Start of Block
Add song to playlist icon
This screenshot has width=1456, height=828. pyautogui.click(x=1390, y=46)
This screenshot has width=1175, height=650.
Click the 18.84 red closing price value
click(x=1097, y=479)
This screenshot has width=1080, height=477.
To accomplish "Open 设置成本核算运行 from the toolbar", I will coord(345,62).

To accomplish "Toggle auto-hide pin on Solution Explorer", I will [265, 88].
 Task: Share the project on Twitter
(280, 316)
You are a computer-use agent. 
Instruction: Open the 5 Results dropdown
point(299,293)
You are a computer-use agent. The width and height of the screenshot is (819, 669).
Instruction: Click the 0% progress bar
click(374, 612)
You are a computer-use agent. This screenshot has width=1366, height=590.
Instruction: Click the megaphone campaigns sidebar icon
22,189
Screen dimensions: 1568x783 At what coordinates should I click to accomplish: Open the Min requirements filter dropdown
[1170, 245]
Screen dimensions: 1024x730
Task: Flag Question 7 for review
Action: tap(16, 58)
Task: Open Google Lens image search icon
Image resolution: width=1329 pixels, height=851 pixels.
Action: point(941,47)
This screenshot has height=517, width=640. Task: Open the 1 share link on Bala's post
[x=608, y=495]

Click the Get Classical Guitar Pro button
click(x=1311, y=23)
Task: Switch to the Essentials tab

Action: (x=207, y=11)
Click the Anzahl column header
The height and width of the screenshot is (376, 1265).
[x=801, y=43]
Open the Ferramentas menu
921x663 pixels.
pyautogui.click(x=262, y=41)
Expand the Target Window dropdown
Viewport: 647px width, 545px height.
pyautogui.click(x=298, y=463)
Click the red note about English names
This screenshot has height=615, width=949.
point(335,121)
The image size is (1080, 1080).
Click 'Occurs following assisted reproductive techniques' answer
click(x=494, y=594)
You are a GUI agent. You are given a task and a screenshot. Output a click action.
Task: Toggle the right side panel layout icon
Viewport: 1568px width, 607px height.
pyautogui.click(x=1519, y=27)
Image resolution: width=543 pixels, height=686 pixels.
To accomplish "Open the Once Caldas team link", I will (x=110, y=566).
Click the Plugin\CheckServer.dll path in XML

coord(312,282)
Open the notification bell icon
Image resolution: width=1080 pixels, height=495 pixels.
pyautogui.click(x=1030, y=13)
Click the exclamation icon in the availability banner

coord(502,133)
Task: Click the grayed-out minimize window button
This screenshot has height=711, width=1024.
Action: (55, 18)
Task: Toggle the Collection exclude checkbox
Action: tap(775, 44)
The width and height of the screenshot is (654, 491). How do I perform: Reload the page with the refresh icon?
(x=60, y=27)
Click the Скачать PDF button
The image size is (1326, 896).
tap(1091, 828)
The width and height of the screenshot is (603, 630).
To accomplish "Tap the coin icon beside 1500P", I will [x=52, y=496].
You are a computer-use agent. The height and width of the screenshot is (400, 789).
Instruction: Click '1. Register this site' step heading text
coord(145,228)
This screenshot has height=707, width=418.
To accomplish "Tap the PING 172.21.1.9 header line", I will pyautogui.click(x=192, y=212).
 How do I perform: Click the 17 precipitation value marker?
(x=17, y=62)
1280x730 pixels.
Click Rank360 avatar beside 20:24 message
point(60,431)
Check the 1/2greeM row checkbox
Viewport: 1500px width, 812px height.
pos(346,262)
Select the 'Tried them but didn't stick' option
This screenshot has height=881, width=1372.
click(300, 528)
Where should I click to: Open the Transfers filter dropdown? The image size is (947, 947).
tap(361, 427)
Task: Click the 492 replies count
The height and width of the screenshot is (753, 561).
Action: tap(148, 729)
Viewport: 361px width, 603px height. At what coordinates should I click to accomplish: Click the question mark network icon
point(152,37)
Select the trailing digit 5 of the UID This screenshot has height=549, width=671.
End of Block
▶ _Exercise_: Reproduce all the entries above. Match them exactly.

▶ _Solution to this exercise_:
Add song to playlist icon
This screenshot has width=1456, height=828. pyautogui.click(x=1390, y=46)
This screenshot has width=1175, height=650.
Click the 18.84 red closing price value
click(x=1097, y=479)
This screenshot has width=1080, height=477.
To accomplish "Open 设置成本核算运行 from the toolbar", I will coord(345,62).

To accomplish "Toggle auto-hide pin on Solution Explorer", I will [265, 88].
 Task: Share the project on Twitter
(280, 316)
You are a computer-use agent. 
Instruction: Open the 5 Results dropdown
point(299,293)
You are a computer-use agent. The width and height of the screenshot is (819, 669).
Instruction: Click the 0% progress bar
click(374, 612)
You are a computer-use agent. This screenshot has width=1366, height=590.
Instruction: Click the megaphone campaigns sidebar icon
22,189
Screen dimensions: 1568x783 At what coordinates should I click to accomplish: Open the Min requirements filter dropdown
[1170, 245]
Screen dimensions: 1024x730
Task: Flag Question 7 for review
Action: tap(16, 58)
Task: Open Google Lens image search icon
Image resolution: width=1329 pixels, height=851 pixels.
Action: point(941,47)
This screenshot has height=517, width=640. Task: Open the 1 share link on Bala's post
[x=608, y=495]

Click the Get Classical Guitar Pro button
click(x=1311, y=23)
Task: Switch to the Essentials tab

Action: (x=207, y=11)
Click the Anzahl column header
The height and width of the screenshot is (376, 1265).
[x=801, y=43]
Open the Ferramentas menu
921x663 pixels.
pyautogui.click(x=262, y=41)
Expand the Target Window dropdown
Viewport: 647px width, 545px height.
pyautogui.click(x=298, y=463)
Click the red note about English names
This screenshot has height=615, width=949.
point(335,121)
The image size is (1080, 1080).
Click 'Occurs following assisted reproductive techniques' answer
click(x=494, y=594)
You are a GUI agent. You are given a task and a screenshot. Output a click action.
Task: Toggle the right side panel layout icon
Viewport: 1568px width, 607px height.
pyautogui.click(x=1519, y=27)
Image resolution: width=543 pixels, height=686 pixels.
To accomplish "Open the Once Caldas team link", I will (x=110, y=566).
Click the Plugin\CheckServer.dll path in XML

coord(312,282)
Open the notification bell icon
Image resolution: width=1080 pixels, height=495 pixels.
pyautogui.click(x=1030, y=13)
Click the exclamation icon in the availability banner

coord(502,133)
Task: Click the grayed-out minimize window button
This screenshot has height=711, width=1024.
Action: (55, 18)
Task: Toggle the Collection exclude checkbox
Action: tap(775, 44)
The width and height of the screenshot is (654, 491). How do I perform: Reload the page with the refresh icon?
(x=60, y=27)
Click the Скачать PDF button
The image size is (1326, 896).
tap(1091, 828)
The width and height of the screenshot is (603, 630).
To accomplish "Tap the coin icon beside 1500P", I will [x=52, y=496].
You are a computer-use agent. The height and width of the screenshot is (400, 789).
Instruction: Click '1. Register this site' step heading text
coord(145,228)
This screenshot has height=707, width=418.
To accomplish "Tap the PING 172.21.1.9 header line", I will pyautogui.click(x=192, y=212).
 How do I perform: Click the 17 precipitation value marker?
(x=17, y=62)
1280x730 pixels.
Click Rank360 avatar beside 20:24 message
point(60,431)
Check the 1/2greeM row checkbox
Viewport: 1500px width, 812px height.
pos(346,262)
Select the 'Tried them but didn't stick' option
This screenshot has height=881, width=1372.
click(300, 528)
Where should I click to: Open the Transfers filter dropdown? The image size is (947, 947).
tap(361, 427)
Task: Click the 492 replies count
The height and width of the screenshot is (753, 561).
Action: tap(148, 729)
Viewport: 361px width, 603px height. At what coordinates should I click to accomplish: Click the question mark network icon
point(152,37)
Select the trailing digit 5 of the UID This screenshot has height=549, width=671.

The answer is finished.